Which we can read as:
Given an effectual value and a function that returns a new effectual value, map the function and the flatten the result.

So we can again refactor our previous example as:

def bar(a: Int, b: Int, c: Int): Option[Int] =
  flatMap(safeDivision(a, b))(temp => safeDivision(temp, c)))

  // Or with normal method like syntax
  safeDivision(a, b).flatMap(temp => safeDivision(temp, c))

  // Or with for:
  for {
    temp <- safeDivision(a, b)
    result <- safeDivision(temp, c)
  } yield result

Hope this helps

philipschwarz · June 11, 2020, 5:52pm

TIL

Screenshot 2020-06-11 at 18.50.241682×742 113 KB

Screenshot 2020-06-11 at 18.50.41708×382 40.4 KB

dubaut · June 11, 2020, 7:47pm

First of all: Thank you so much for your detailed explanations, they really help to understand what’s happening under the hood!

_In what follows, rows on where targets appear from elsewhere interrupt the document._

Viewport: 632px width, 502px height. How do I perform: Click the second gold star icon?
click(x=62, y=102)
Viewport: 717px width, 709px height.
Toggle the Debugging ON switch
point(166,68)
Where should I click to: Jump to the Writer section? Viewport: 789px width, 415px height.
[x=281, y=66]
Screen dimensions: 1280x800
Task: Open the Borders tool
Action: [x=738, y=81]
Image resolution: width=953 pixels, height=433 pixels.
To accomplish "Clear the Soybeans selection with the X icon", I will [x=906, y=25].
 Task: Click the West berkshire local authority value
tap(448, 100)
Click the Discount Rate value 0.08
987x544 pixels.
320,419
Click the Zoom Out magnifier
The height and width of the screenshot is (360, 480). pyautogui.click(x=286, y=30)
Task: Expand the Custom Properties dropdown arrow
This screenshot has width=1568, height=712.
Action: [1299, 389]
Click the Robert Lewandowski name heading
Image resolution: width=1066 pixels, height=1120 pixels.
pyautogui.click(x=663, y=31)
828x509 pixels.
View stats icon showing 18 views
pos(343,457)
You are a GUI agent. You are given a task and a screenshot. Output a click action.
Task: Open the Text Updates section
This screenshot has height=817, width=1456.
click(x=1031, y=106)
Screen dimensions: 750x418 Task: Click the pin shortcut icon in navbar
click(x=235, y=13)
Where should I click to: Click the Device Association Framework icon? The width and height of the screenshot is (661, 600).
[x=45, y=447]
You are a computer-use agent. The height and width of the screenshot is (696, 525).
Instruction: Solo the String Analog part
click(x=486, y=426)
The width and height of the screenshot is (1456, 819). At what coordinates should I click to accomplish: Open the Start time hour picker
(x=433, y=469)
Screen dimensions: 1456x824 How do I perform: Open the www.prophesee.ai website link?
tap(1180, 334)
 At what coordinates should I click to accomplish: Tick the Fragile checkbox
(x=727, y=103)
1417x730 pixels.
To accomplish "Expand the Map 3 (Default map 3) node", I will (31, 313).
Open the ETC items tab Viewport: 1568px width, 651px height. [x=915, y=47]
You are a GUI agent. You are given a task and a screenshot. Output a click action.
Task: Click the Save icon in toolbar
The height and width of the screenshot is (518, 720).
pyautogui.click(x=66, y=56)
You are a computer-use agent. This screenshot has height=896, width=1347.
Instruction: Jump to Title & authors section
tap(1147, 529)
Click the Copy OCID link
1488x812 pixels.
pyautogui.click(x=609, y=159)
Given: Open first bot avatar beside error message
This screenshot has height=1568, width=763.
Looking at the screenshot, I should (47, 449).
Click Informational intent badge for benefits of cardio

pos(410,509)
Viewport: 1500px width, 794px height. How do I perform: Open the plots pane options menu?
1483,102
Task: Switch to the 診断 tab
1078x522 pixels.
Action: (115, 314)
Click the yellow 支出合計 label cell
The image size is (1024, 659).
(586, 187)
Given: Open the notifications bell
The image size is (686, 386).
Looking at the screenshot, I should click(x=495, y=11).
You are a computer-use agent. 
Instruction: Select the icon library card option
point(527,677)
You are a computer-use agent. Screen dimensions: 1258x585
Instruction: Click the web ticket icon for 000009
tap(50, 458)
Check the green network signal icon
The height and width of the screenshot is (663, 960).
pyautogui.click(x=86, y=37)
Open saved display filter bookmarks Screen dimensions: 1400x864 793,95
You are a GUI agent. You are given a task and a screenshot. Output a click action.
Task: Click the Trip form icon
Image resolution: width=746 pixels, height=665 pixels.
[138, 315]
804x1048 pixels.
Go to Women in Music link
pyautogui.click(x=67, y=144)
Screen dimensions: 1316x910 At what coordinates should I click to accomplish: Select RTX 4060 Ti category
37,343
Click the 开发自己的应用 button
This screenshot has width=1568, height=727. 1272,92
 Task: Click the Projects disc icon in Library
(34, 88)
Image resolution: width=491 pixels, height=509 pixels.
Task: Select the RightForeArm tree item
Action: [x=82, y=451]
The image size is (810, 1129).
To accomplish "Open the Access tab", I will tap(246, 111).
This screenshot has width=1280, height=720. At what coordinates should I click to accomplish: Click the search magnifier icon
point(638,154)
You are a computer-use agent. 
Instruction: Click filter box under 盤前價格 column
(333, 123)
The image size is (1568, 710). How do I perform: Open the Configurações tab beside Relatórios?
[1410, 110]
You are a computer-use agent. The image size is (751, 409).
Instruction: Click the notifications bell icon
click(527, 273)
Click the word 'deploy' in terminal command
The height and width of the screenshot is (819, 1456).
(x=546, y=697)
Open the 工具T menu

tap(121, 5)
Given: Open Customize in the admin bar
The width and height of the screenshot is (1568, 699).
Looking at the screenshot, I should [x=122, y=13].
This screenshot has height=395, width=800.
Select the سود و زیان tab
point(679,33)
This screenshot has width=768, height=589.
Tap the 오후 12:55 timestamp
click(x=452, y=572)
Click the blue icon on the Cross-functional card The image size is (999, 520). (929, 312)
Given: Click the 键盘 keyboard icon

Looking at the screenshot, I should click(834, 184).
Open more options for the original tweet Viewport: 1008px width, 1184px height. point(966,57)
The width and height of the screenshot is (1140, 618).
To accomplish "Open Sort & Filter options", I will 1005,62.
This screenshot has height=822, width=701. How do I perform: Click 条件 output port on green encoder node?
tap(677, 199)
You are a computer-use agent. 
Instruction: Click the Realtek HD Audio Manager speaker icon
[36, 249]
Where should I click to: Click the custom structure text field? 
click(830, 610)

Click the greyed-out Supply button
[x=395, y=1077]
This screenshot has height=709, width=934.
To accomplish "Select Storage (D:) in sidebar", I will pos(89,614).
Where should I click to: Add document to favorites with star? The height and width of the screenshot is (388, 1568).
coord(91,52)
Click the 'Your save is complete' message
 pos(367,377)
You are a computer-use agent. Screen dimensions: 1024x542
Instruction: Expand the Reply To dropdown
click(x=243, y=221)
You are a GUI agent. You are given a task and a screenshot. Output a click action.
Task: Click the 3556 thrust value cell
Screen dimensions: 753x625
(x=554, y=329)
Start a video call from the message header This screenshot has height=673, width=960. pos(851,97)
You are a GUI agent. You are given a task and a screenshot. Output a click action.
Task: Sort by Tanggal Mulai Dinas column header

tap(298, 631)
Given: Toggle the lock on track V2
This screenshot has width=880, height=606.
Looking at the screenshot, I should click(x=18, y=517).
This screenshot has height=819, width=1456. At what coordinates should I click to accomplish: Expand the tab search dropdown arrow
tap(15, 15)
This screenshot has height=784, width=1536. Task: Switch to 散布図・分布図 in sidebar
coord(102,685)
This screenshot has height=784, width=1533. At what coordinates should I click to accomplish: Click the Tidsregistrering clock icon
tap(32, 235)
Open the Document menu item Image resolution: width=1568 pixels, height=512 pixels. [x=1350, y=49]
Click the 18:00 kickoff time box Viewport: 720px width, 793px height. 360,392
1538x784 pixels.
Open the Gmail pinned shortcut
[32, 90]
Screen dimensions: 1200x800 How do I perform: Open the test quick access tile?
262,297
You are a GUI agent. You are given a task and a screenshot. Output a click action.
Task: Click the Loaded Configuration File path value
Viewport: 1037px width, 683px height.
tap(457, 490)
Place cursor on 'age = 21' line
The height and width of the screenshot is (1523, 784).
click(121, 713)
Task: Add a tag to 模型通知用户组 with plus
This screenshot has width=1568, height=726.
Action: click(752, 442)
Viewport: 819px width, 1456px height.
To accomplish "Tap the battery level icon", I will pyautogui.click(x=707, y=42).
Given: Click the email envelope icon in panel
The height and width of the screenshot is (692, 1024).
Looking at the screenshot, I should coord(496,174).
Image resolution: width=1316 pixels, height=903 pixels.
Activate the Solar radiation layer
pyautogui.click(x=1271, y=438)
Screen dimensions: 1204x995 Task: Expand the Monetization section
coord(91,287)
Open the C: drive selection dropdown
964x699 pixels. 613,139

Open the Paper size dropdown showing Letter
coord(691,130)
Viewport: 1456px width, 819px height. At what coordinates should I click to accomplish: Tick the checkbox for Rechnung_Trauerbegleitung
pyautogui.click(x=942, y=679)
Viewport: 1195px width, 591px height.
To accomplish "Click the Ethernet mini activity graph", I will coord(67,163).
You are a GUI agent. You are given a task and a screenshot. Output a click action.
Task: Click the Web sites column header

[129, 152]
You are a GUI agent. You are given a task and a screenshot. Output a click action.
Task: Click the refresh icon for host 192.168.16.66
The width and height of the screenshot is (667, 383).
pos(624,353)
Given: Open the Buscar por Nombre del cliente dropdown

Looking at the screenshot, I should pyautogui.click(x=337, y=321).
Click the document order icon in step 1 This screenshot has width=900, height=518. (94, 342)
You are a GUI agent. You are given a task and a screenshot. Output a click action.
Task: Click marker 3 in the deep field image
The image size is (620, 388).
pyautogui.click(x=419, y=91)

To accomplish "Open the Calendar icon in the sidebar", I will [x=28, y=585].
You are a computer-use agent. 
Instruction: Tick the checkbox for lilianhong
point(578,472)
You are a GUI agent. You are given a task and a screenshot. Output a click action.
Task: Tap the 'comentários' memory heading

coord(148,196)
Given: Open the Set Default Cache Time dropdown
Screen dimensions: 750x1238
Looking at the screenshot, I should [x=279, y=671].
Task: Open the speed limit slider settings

But there is things I (still) cannot follow:

What map function does have this signature? If I look at Either’s map function I see the following signature:

def map[B1](f: B => B1): Either[A, B1]

Is this equal to the signature you mentioned? Plus: Until now I believed that map does nothing else than applying a function to a value to transform it into another value. So there is more to map than I thought?